• **TASK**: All lines from the one that contains "Task: Click the new" through the close of the entries below are to be repeated exactly, without any pictures.

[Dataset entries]
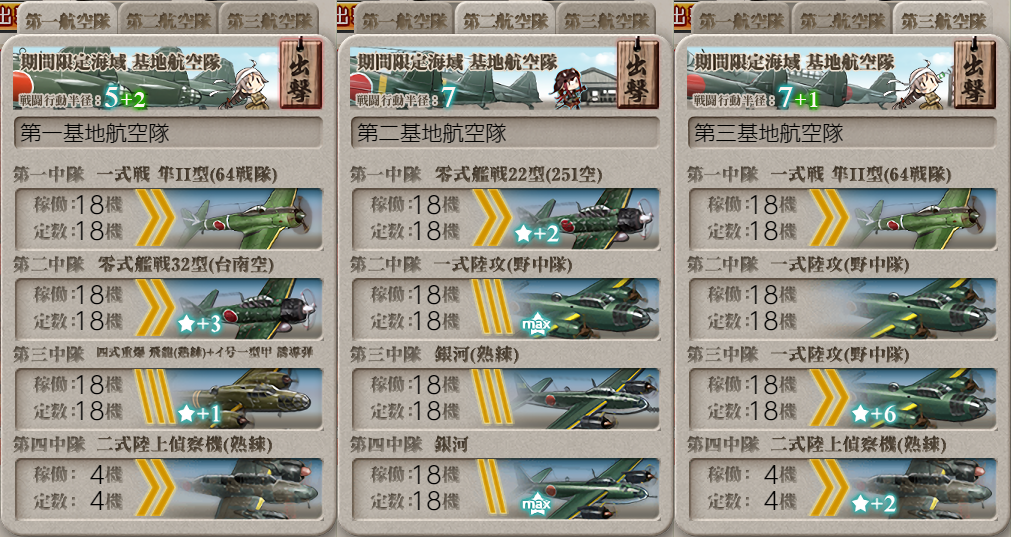This screenshot has height=537, width=1011.
Task: Click the 一式陸攻(野中隊) plane marked ★+6
Action: (x=921, y=398)
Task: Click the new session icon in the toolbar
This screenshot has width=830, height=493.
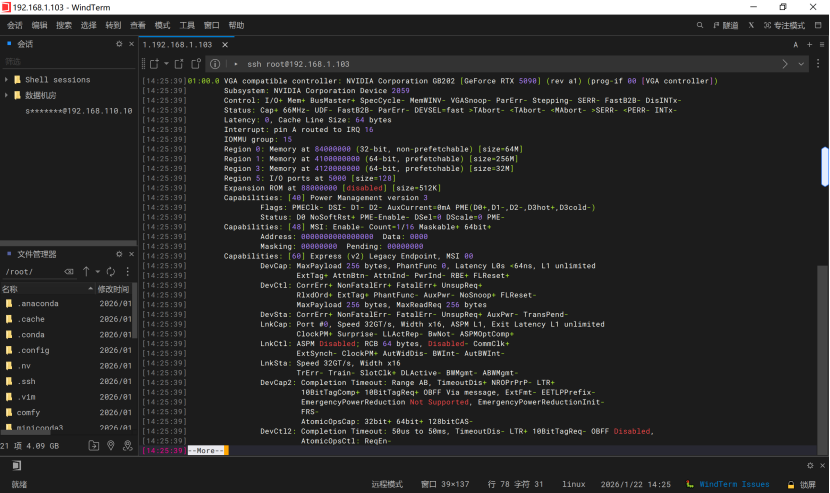Action: (154, 64)
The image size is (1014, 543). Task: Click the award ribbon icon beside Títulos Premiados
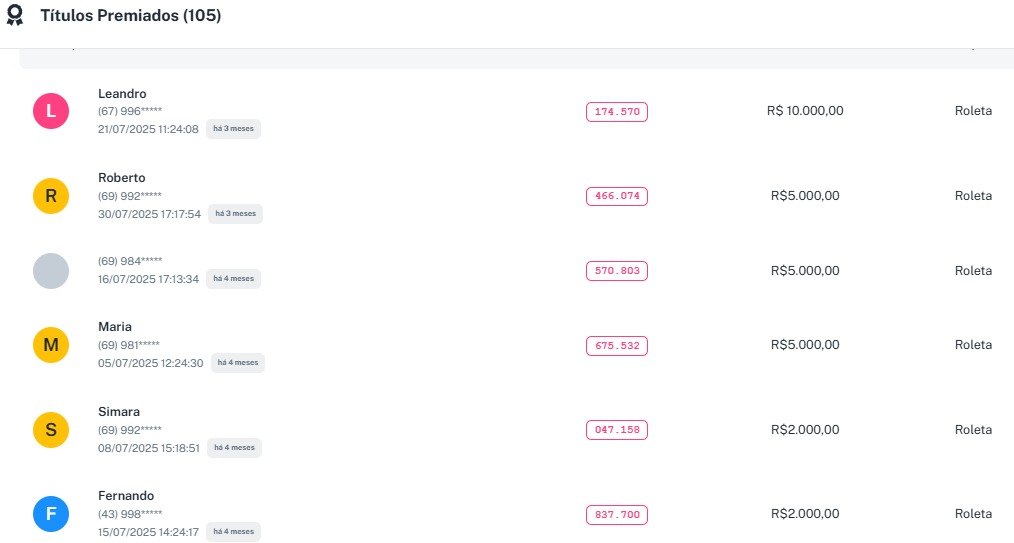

• **OUTPUT OF THE EXERCISE**:
Task: Click the new session icon in the toolbar
This screenshot has width=830, height=493.
Action: (154, 64)
The image size is (1014, 543). Task: Click the award ribbon icon beside Títulos Premiados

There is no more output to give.